1-dimensional k-means clustering c++

I have a 56x1 vector of doubles avg_intensities_double (range: 0-255) and I want to do k-means clustering to group the values. I use the kmean function from opencv . Here is my code:

Mat labels, new_centers;

vector<double> avg_intensities_double(avg_intensities.begin(), avg_intensities.end());

Mat points(avg_intensities_double.size(), 1, CV_32F);

memcpy(points.data, avg_intensities_double.data(), avg_intensities_double.size()*sizeof(uchar));

auto compactness = kmeans(points, 10, labels, TermCriteria(TermCriteria::EPS+TermCriteria::COUNT, 10, 1.0), 10, KMEANS_RANDOM_CENTERS, new_centers);

cout << "labels: " << labels.rows << " x " << labels.cols << '\n' << endl;

for (int i=0; i<labels.rows; i++){
    cout << labels.at<int>(i,0) << endl;
}

cout << "new_centers: " << new_centers.rows << " x " << new_centers.cols << '\n' << endl;

for (int i=0; i<new_centers.rows; i++){
    cout << new_centers.at<double>(i,0) << endl;
}

I create the input matrix points and then I copy the values from the vector into the matrix. The result is a 56x1 matrix labels (with the labels of the cluster that each value belongs to) and a 10x1 matrix new_centers (with the final center values of the clusters).

When I print the resulted new_centers matrix I get these values:

new_centers: 10 x 1

7.47421e-238
3.40282e+38
-2.68156e+154
109
103
102
101
5.33389e-315
82.5
1.17119e+166

These are not correct. I expect values in the range 0-255 and not too close to each other, since they are centers of the clusters.

What am I doing wrong here?
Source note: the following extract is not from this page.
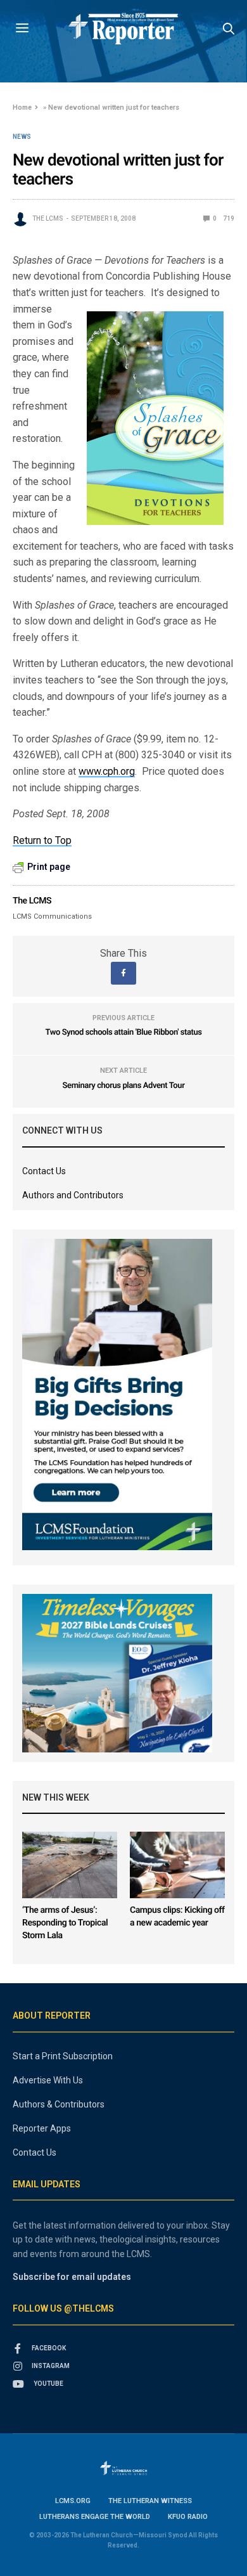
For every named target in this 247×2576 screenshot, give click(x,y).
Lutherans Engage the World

Is this the right way to do 1-dimensional clustering with k-means? I found one example for points (x,y) clustering but the same approach doesn’t work in my case. Any feedback is appreciated.

I use Ubuntu 18.04 dual boot, c++11, opencv 3.2.0 and my code runs as a ROS melodic node.

you are mixing 32 bit and 64 bit floats and memcpy. do you see why that could cause trouble?

use a debugger, look at all the values after every step

the centers are probably float, not double, too.

@crackwitz you were right. I changed my initial vector from a vector of doubles to a vector of floats. Then I removed the memcpy function and I added the data directly in the input matrix like this:
Mat points(avg_intensities_float.size(), 1, CV_32FC1, avg_intensities_float.data());
and I changed the new centers vector to a vector of floats as well, as @berak suggested. Now the values of my centers make sense. The compactness value now is way too high (14900.9) but I guess this is irrelevant with this topic. If I get it right, the cause of the problem was using floats (32 bit float) and doubles (64 bit float) in the memcpy function. Since they capture different size in memory, the copied values were messed up. Is that correct?

yep :wink:

it’s also a good idea, to avoid the at() operation, wherever you can, e.g.

cout << centers.type() << " " << centers.size() << " " << centers << endl;

(you can print the Mat as a whole !)

Good to know. Thanks!